Exercise instructions: Put the lines into a Markdown table with the columns "Row" and "Line", starting with the line containing "Click player G. BLAT BAEZA" and going on through the line containing "Task: Click the word". Number each row, skip blank lines, and leave the pictures out.

Material provided:
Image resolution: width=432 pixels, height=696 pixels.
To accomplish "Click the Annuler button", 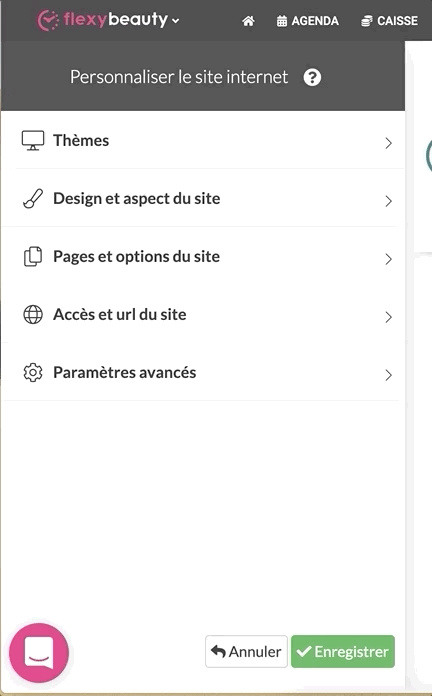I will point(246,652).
--
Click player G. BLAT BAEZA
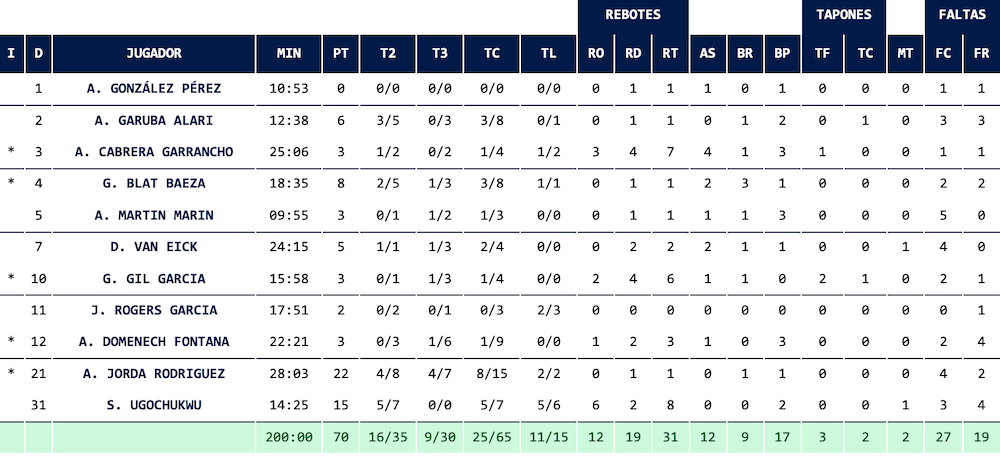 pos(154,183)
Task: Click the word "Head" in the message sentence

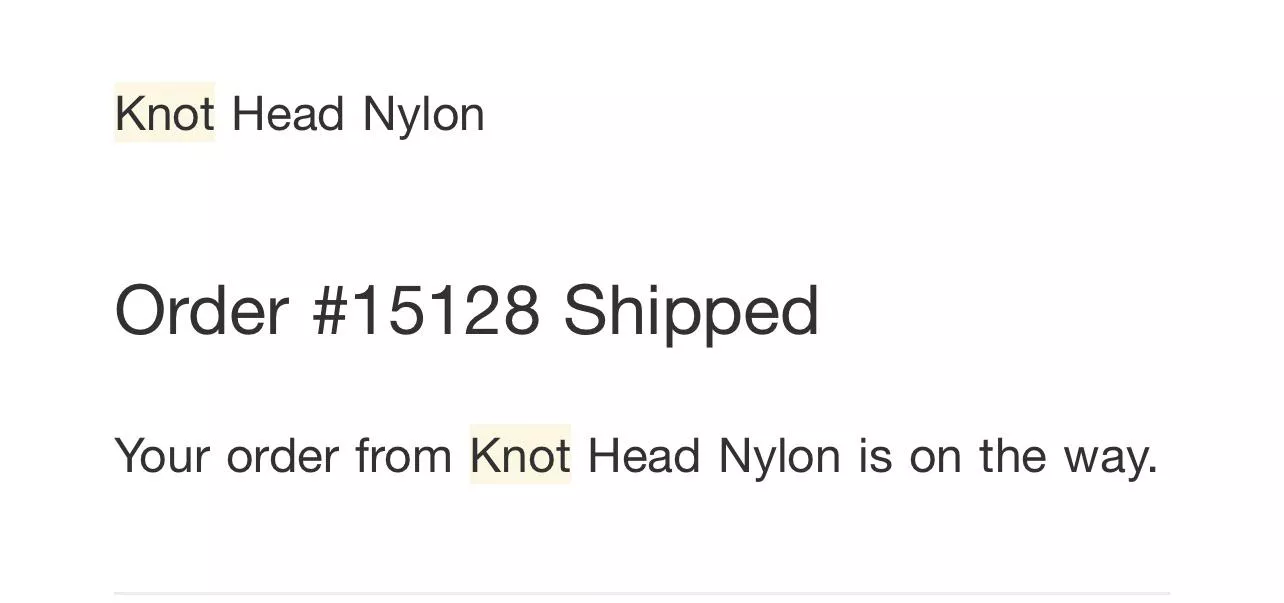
--
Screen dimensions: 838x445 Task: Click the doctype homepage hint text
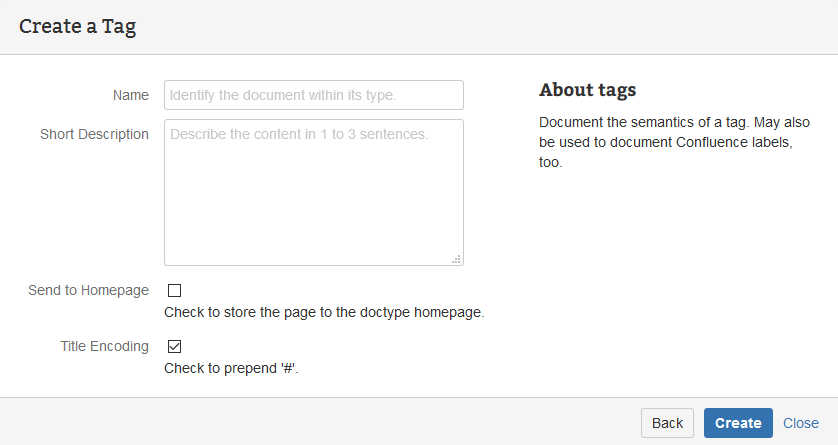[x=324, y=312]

Output below:
| Row | Line |
|---|---|
| 1 | Click player G. BLAT BAEZA |
| 2 |  pos(154,183) |
| 3 | Task: Click the word "Head" in the message sentence |